La semaine dernière, j’étais assise dans la salle d’attente de la clinique externe de l’hôpital quand j’ai vu arriver cette jeune maman avec son magnifique petit bébé garçon. Petit bébé qui, de toute évidence, devait recevoir du gavage. J’ai reconnu le tube. Ma fille avait le même. C’est celui qui rendait évidente sa maladie aux yeux des autres. Outre le tube, j’ai aussi reconnu le regard de la dame assise tout près d’eux.
Ce regard qui veut savoir, qui veut connaître le MYSTÈRE qui se cache derrière cet étrangeté dans le visage de petit bébé. Puis, j’ai aussi reconnu la façon pas du tout subtile de la dame d’aborder cette maman dans le seul et unique but de savoir de quoi souffre cet enfant qu’elle ne connait visiblement pas.
Je me suis revue, quelques 12 ans auparavant, avec ma fille qui portait cette même différence.
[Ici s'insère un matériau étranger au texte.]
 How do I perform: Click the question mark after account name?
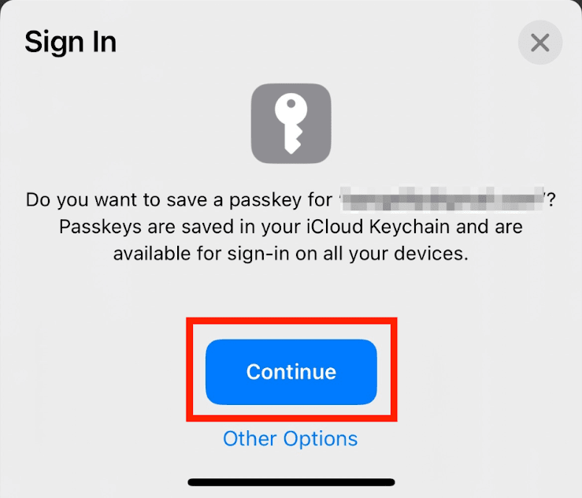coord(550,199)
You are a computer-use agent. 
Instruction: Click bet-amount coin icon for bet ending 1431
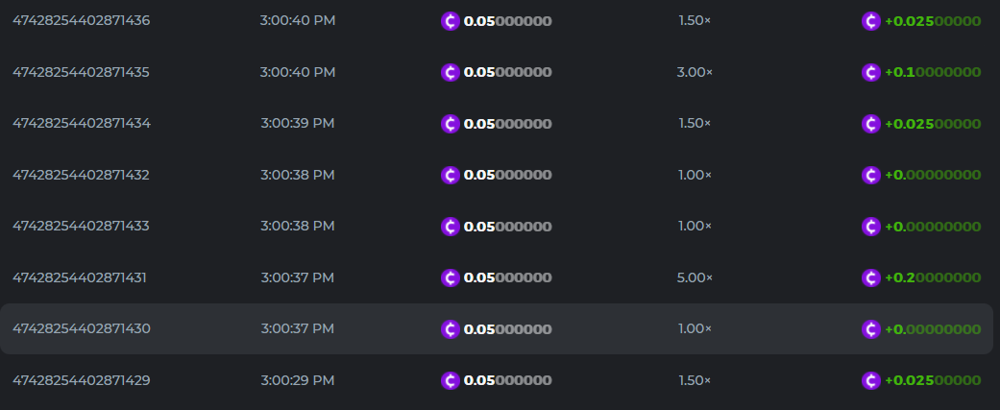451,277
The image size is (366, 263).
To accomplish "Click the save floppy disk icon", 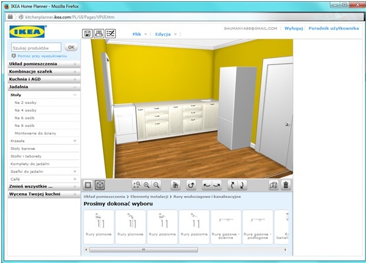I will point(88,33).
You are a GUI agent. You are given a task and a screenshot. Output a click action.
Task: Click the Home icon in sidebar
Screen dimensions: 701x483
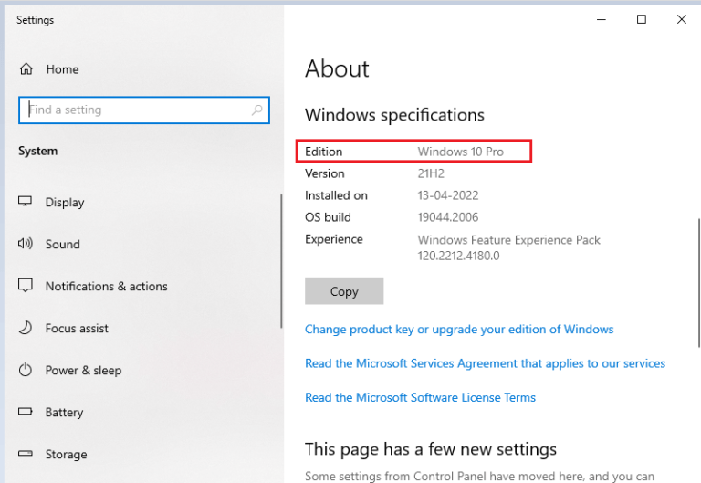coord(26,69)
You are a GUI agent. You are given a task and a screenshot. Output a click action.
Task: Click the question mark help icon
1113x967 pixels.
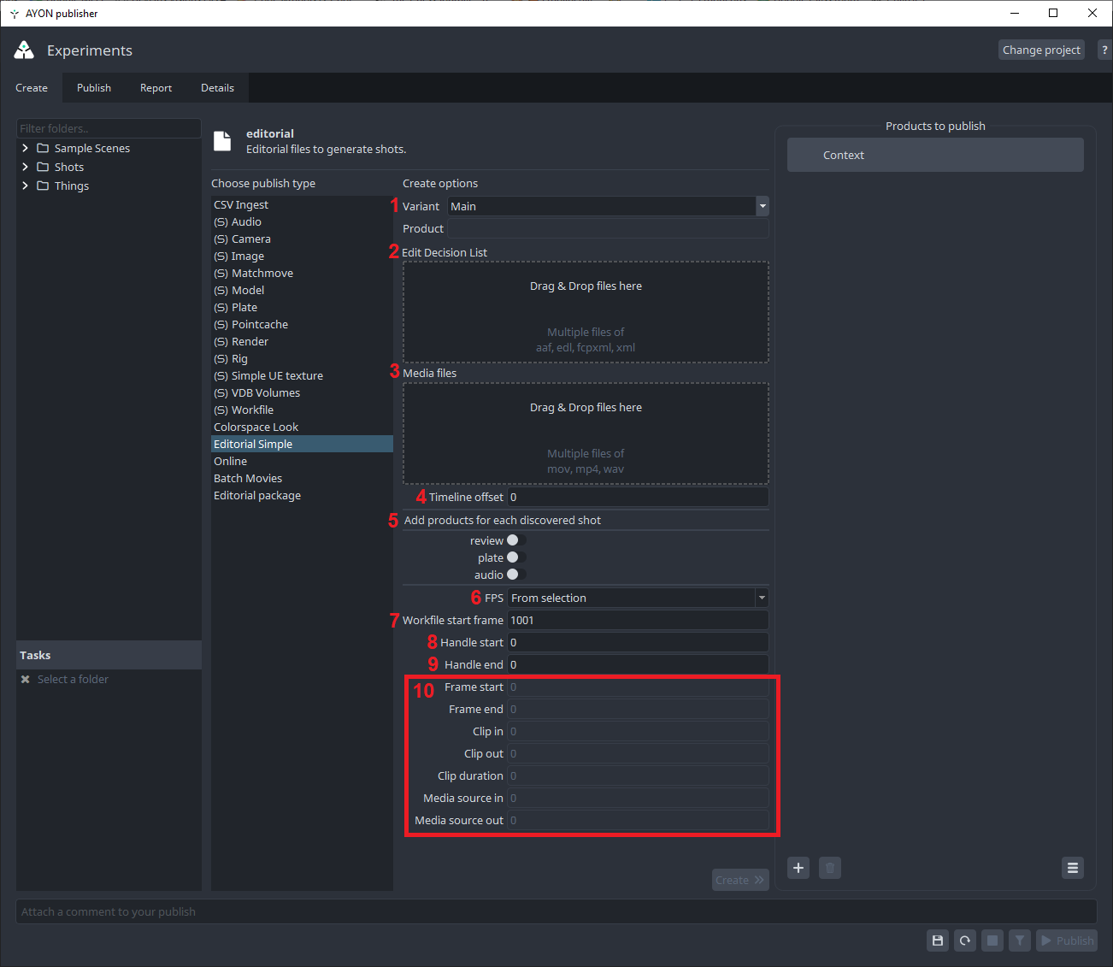click(x=1104, y=50)
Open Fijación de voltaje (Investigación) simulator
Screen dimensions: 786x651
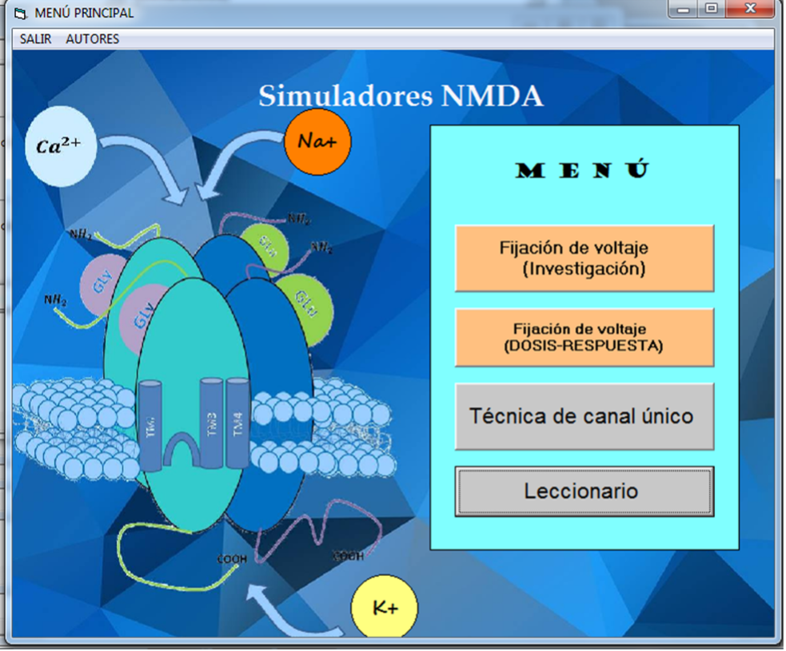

Je me suis revue répondre à toutes ces personnes qui, comme cette dame, voulaient savoir de quoi mon enfant était atteint. Je me suis réentendue répéter son histoire, notre histoire, 100 fois par jour à des étrangers qui, par soif de curiosité, m’amenait à répéter sans cesse que mon enfant allait mourir. Comme si j’avais besoin de ça.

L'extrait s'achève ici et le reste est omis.